Philips CTO outlines ethical guidelines for AI in healthcare
The use of artificial intelligence and machine learning algorithms in healthcare is poised to expand significantly over the next few years, but beyond the investment strategies and technological foundations lie serious questions around the ethical and responsible use of AI.
In an effort to clarify its own position and add to the debate, the executive vice president and chief technology officer for Royal Philips, Henk van Houten, has published a list of five guiding principles for the design and responsible use of AI in healthcare and personal health applications.
The five principles – well-being, oversight, robustness, fairness, and transparency – all stem from the basic viewpoint that AI-enabled solutions should complement and benefit customers, patients, and society as a whole.
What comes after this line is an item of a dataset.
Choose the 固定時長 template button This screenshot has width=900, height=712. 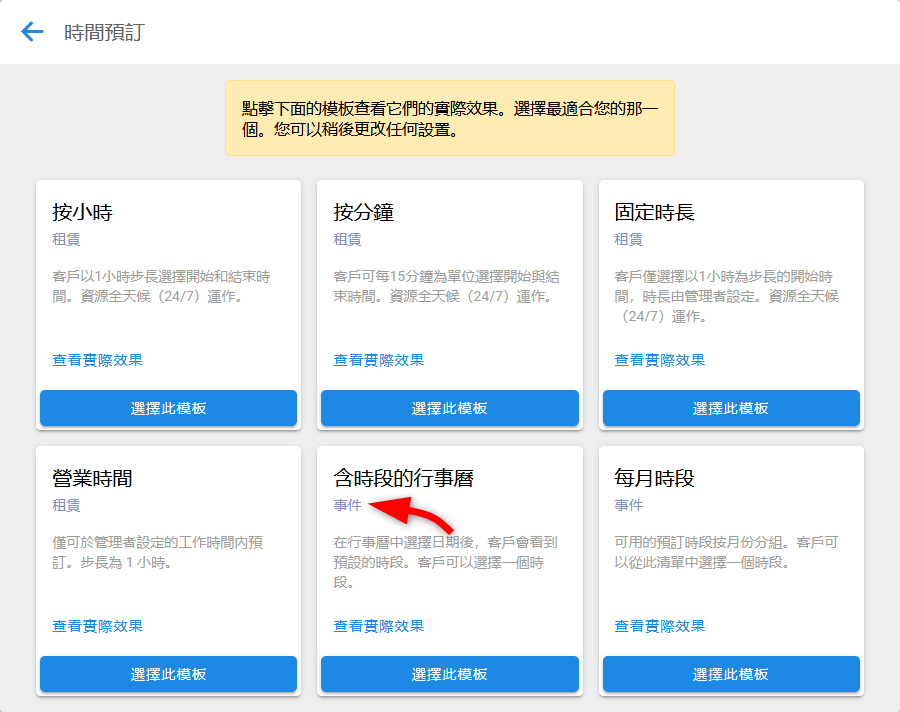[x=731, y=408]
First and foremost, well-being should be front of mind when developing healthcare AI solutions, van Houten argues, helping to alleviate overstretched healthcare systems, but more importantly to act as a means of supplying proactive care, informing and supporting healthy living over the course of a person's entire life.
When it comes to oversight, van Houten called for proper validation and interpretation of AI-generated insights through the participation and collaboration of AI engineers, data scientists, and clinical experts.
A robust set of control mechanisms is seen as necessary not only to build trust in AI among patients and clinicians, but also to prevent unintended or deliberate misuse.
"Training and education can also go a long way in safeguarding the proper use of AI," van Houten wrote. "It's vital that every user has a keen understanding of the strengths and limitations of a specific AI-enabled solution."
The fourth principle, fairness, argues for ensuring bias and discrimination is avoided in AI-based solutions--an issue currently being discussed in the United States.
In December, Senators Cory Booker, D-New Jersey, and Ron Wyden, D-Oregon, urged the Trump administration and some of the nation's biggest health insurers – Humana and Blue Cross among them – to be aware of potential racial bias in healthcare data algorithms.
Van Houten also takes the perspective that development and validation of AI must be based on data that accurately represent the diversity of people in the target group, and when AI is applied to a different target group, it should be first be revalidated or possibly retrained.
Finally, Philips sees development of AI-enabled solutions in partnership – between providers, payers, patients, researchers, and regulators – as a way of ensuring optimal transparency.
"Taken together, I believe these five principles can help pave the way towards responsible use of AI in healthcare and personal health applications," van Houten's blog post concluded.
Philips already offers more than a dozen AI-enabled solutions, such as VitalEye, which allows for integrated automated breathing detection for a broad range of patient sizes without accessories or manual adjustments, and IntelliSpace Portal is a comprehensive, advanced data integration, visualization, and analysis platform to enhance diagnostic confidence.